• **ACTION ITEM**: Apart from the pictures, every record here must be copied word for word.

Items from a data source:
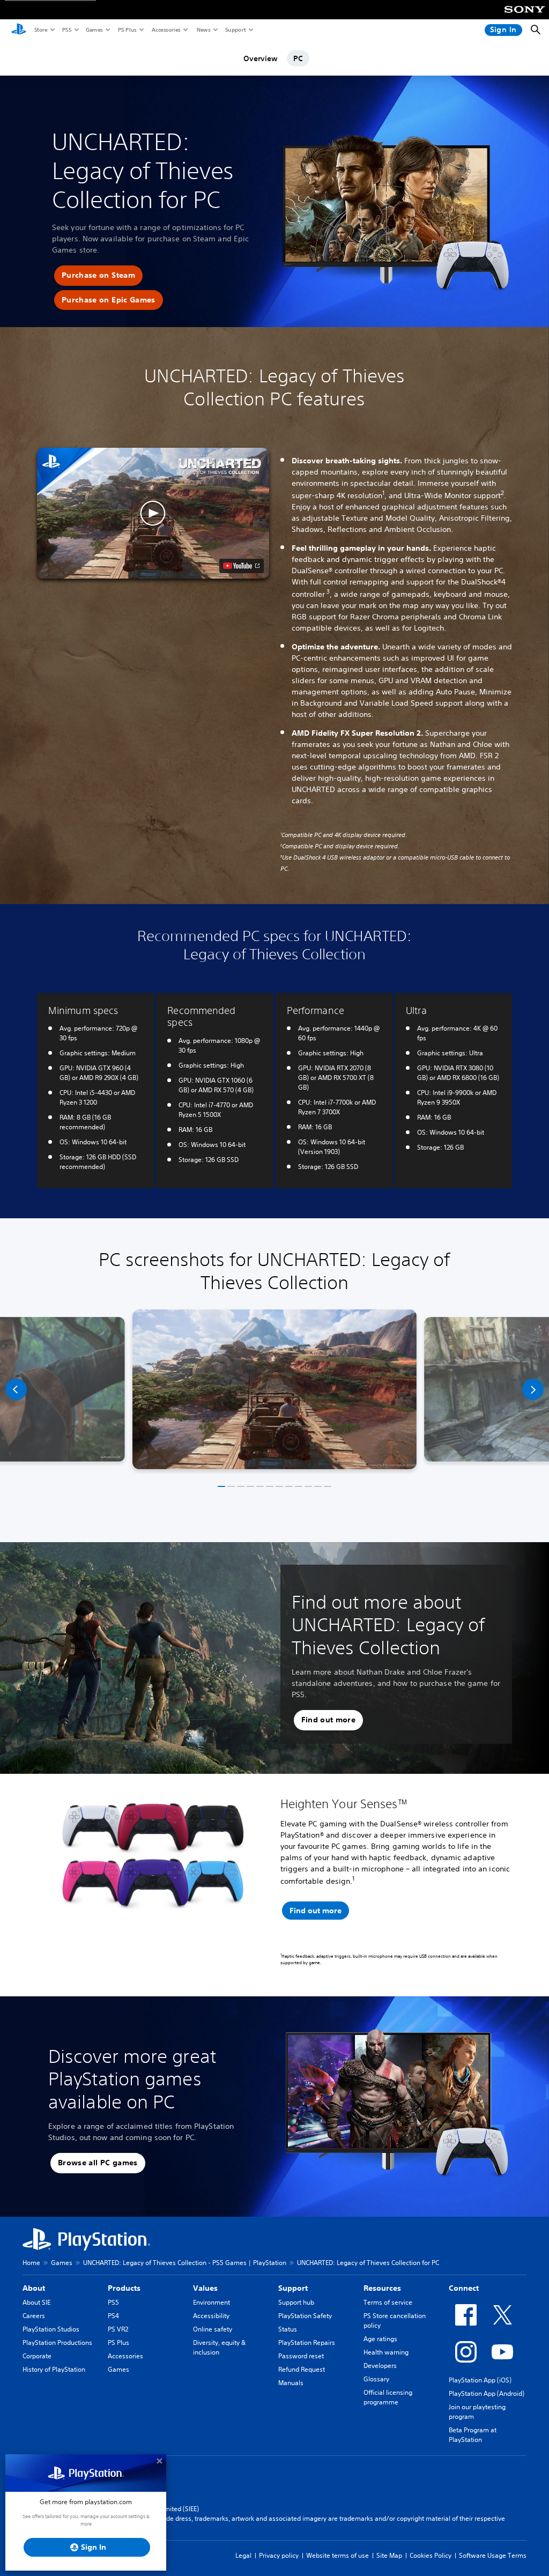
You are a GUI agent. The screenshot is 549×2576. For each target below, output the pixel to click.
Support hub (296, 2302)
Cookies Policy (430, 2555)
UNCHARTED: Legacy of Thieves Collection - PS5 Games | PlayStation (184, 2262)
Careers (34, 2315)
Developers (380, 2365)
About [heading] (34, 2288)
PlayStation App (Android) (486, 2393)
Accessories (165, 29)
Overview (260, 58)
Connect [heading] (464, 2288)
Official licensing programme (387, 2397)
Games (93, 29)
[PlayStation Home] (19, 30)
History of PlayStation (54, 2369)
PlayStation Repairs (306, 2342)
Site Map (389, 2555)
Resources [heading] (382, 2288)
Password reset (301, 2355)
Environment (211, 2302)
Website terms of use (337, 2555)
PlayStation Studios (51, 2329)
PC (298, 58)
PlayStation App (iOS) (480, 2380)
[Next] (533, 1389)
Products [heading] (124, 2288)
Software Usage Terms (492, 2555)
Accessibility (211, 2315)
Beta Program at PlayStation (472, 2434)
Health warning (386, 2352)
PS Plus (126, 29)
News (203, 29)
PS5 (66, 29)
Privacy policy (279, 2555)
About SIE (36, 2302)
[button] (98, 275)
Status (287, 2329)
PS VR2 (118, 2329)
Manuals (290, 2382)
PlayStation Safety (305, 2315)
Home (31, 2262)
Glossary (376, 2378)
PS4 (113, 2315)
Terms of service (387, 2302)
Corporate (37, 2355)
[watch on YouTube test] (241, 566)
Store (40, 29)
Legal (243, 2555)
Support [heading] (293, 2288)
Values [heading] (205, 2288)
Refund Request (301, 2369)
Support (235, 29)
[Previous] (16, 1389)
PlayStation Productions (57, 2342)
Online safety (212, 2329)
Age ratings (380, 2338)
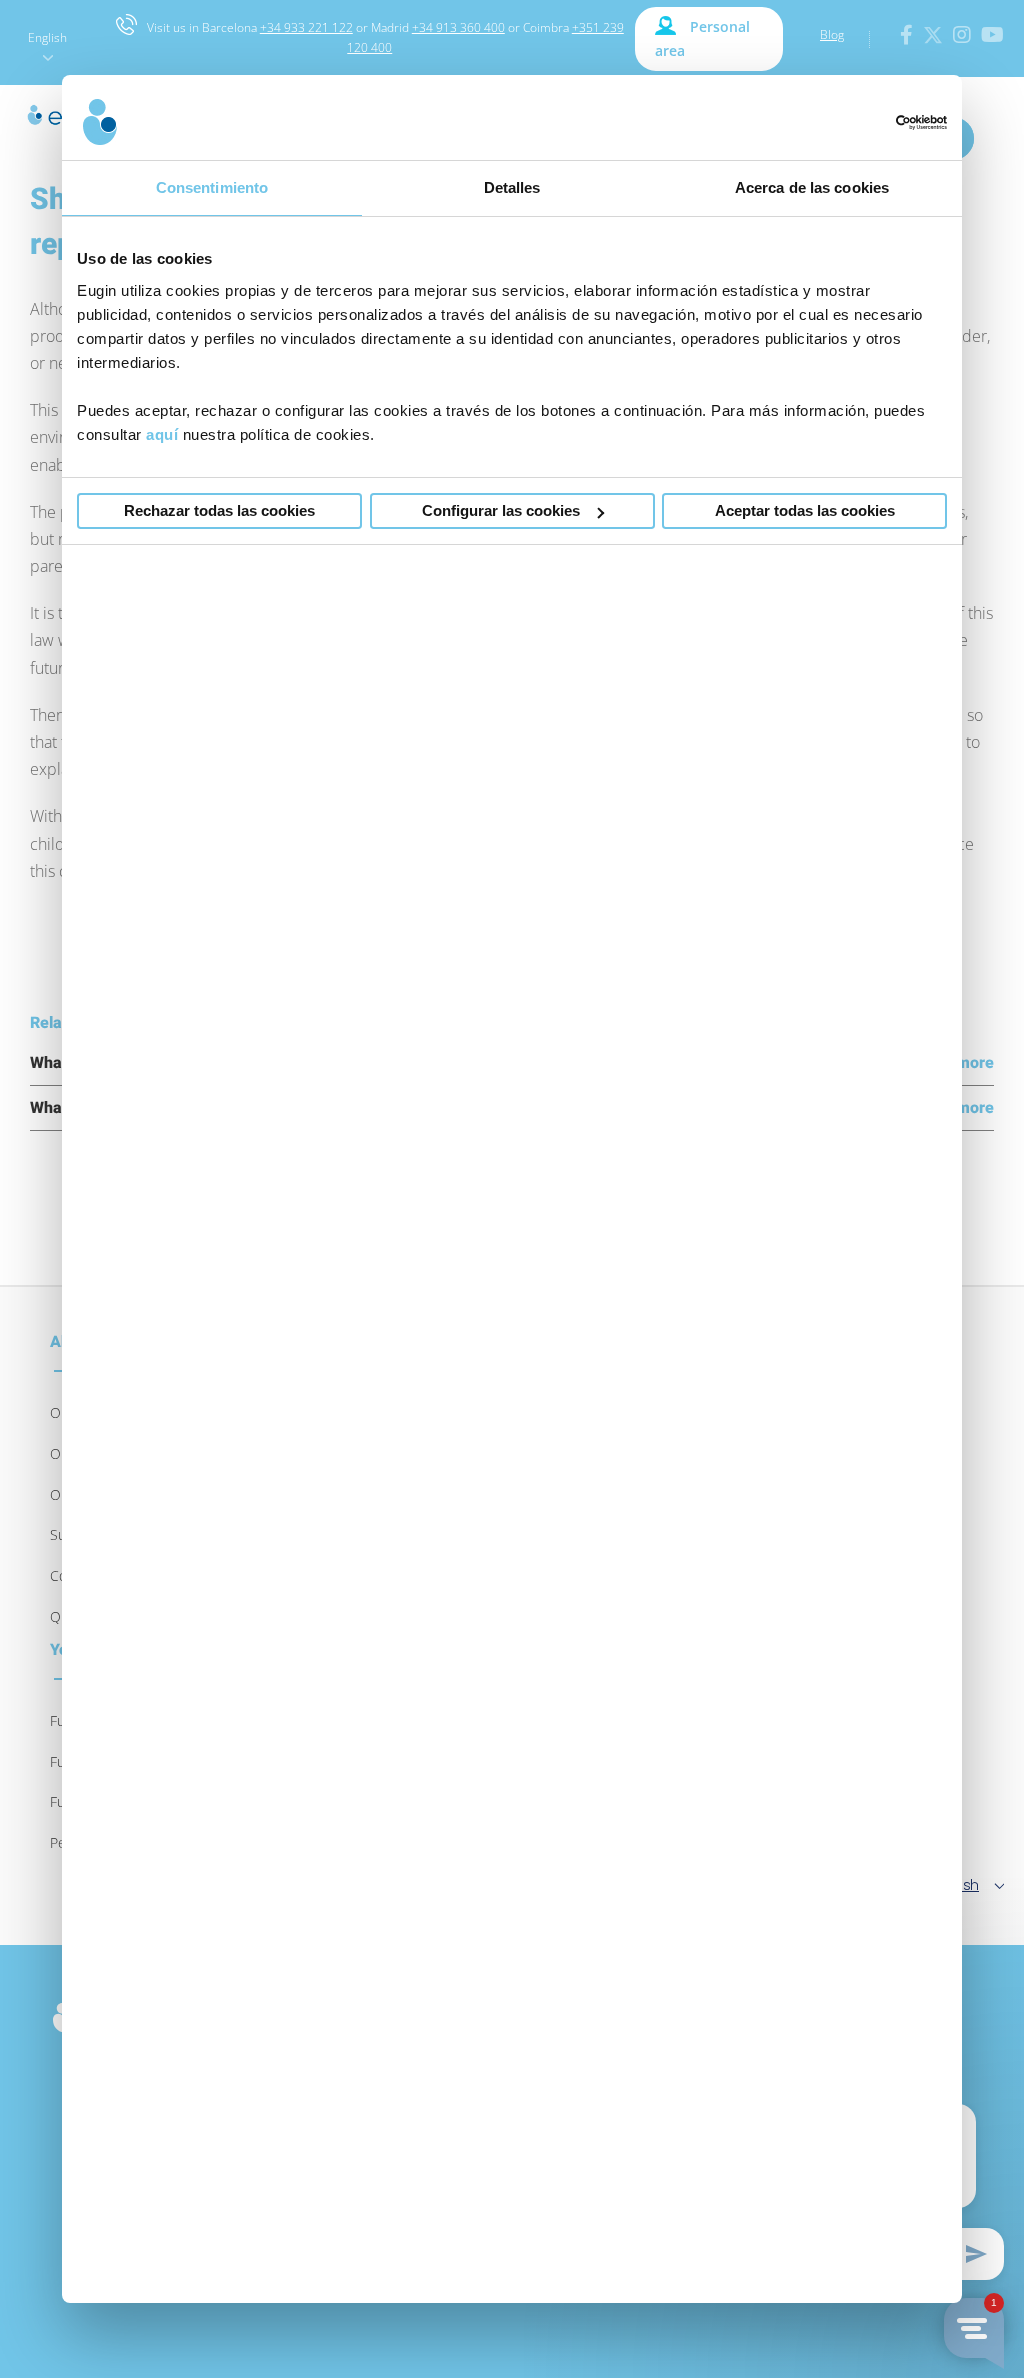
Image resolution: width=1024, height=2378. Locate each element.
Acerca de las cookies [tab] (812, 187)
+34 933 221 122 (306, 27)
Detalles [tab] (512, 187)
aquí (162, 434)
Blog (832, 34)
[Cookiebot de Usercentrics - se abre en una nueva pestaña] (859, 122)
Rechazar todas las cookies (219, 510)
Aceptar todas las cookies (805, 510)
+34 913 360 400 (458, 27)
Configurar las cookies (501, 510)
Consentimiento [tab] (212, 187)
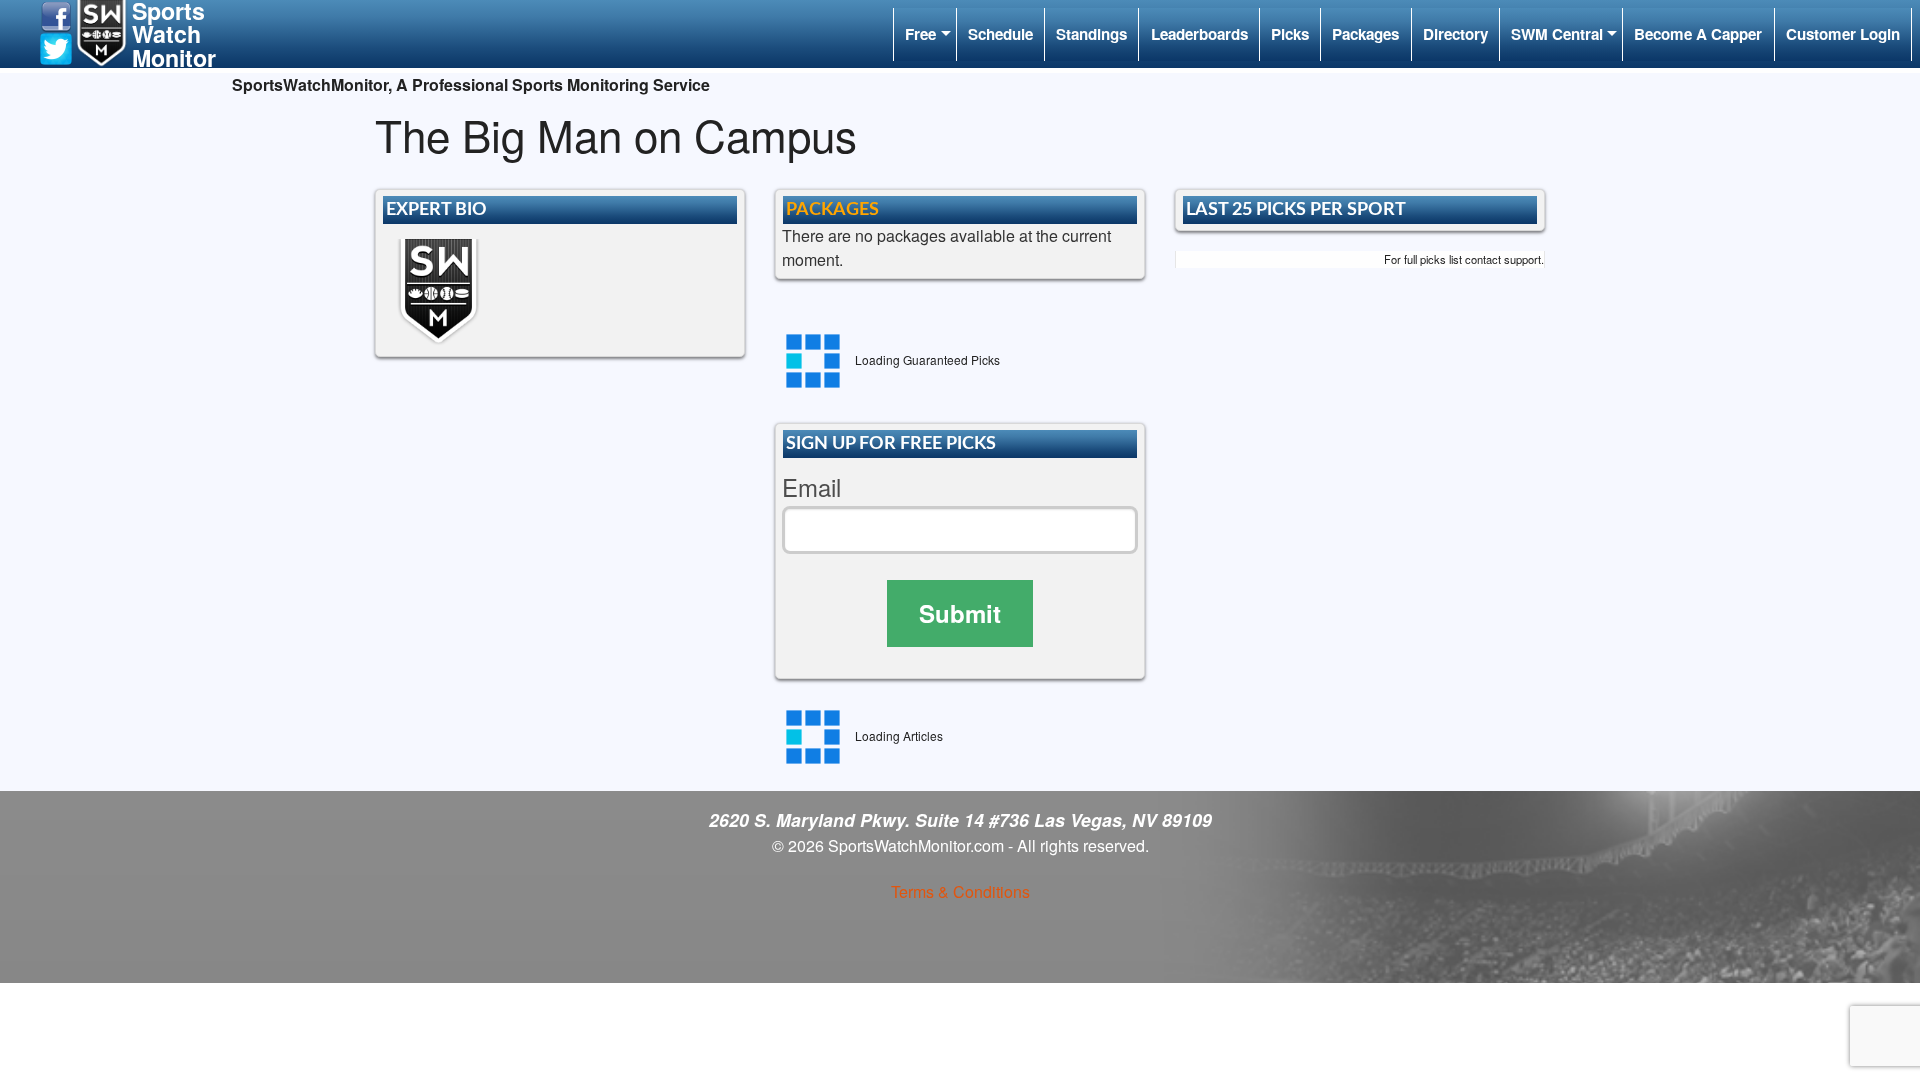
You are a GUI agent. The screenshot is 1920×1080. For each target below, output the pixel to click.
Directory (1455, 34)
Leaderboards (1199, 34)
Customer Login (1843, 34)
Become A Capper (1698, 34)
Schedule (1000, 34)
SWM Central (1557, 34)
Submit (960, 613)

• **COMPLETED EXERCISE**:
You are a GUI agent. The screenshot is 549×2576. For each target below, output the pixel to click.
Support hub (296, 2302)
Cookies Policy (430, 2555)
UNCHARTED: Legacy of Thieves Collection - PS5 Games | PlayStation (184, 2262)
Careers (34, 2315)
Developers (380, 2365)
About [heading] (34, 2288)
PlayStation App (Android) (486, 2393)
Accessories (165, 29)
Overview (260, 58)
Connect [heading] (464, 2288)
Official licensing programme (387, 2397)
Games (93, 29)
[PlayStation Home] (19, 30)
History of PlayStation (54, 2369)
PlayStation Repairs (306, 2342)
Site Map (389, 2555)
Resources [heading] (382, 2288)
Password reset (301, 2355)
Environment (211, 2302)
Website terms of use (337, 2555)
PlayStation Studios (51, 2329)
PC (298, 58)
PlayStation App (iOS) (480, 2380)
[Next] (533, 1389)
Products [heading] (124, 2288)
Software Usage Terms (492, 2555)
Accessibility (211, 2315)
Beta Program at PlayStation (472, 2434)
Health warning (386, 2352)
PS Plus (126, 29)
News (203, 29)
PS5 (66, 29)
Privacy policy (279, 2555)
About SIE (36, 2302)
[button] (98, 275)
Status (287, 2329)
PS VR2 (118, 2329)
Manuals (290, 2382)
PlayStation Safety (305, 2315)
Home (31, 2262)
Glossary (376, 2378)
PS4 (113, 2315)
Terms of service (387, 2302)
Corporate (37, 2355)
[watch on YouTube test] (241, 566)
Store (40, 29)
Legal (243, 2555)
Support [heading] (293, 2288)
Values [heading] (205, 2288)
Refund Request (301, 2369)
Support (235, 29)
[Previous] (16, 1389)
PlayStation Productions (57, 2342)
Online safety (212, 2329)
Age ratings (380, 2338)
Image resolution: width=1024, height=2378. Locate each element.
Acerca de las cookies [tab] (812, 187)
+34 933 221 122 (306, 27)
Detalles [tab] (512, 187)
aquí (162, 434)
Blog (832, 34)
[Cookiebot de Usercentrics - se abre en una nueva pestaña] (859, 122)
Rechazar todas las cookies (219, 510)
Aceptar todas las cookies (805, 510)
+34 913 360 400 (458, 27)
Configurar las cookies (501, 510)
Consentimiento [tab] (212, 187)
You are a GUI agent. The screenshot is 1920×1080. For each target below, output the pixel to click.
Directory (1455, 34)
Leaderboards (1199, 34)
Customer Login (1843, 34)
Become A Capper (1698, 34)
Schedule (1000, 34)
SWM Central (1557, 34)
Submit (960, 613)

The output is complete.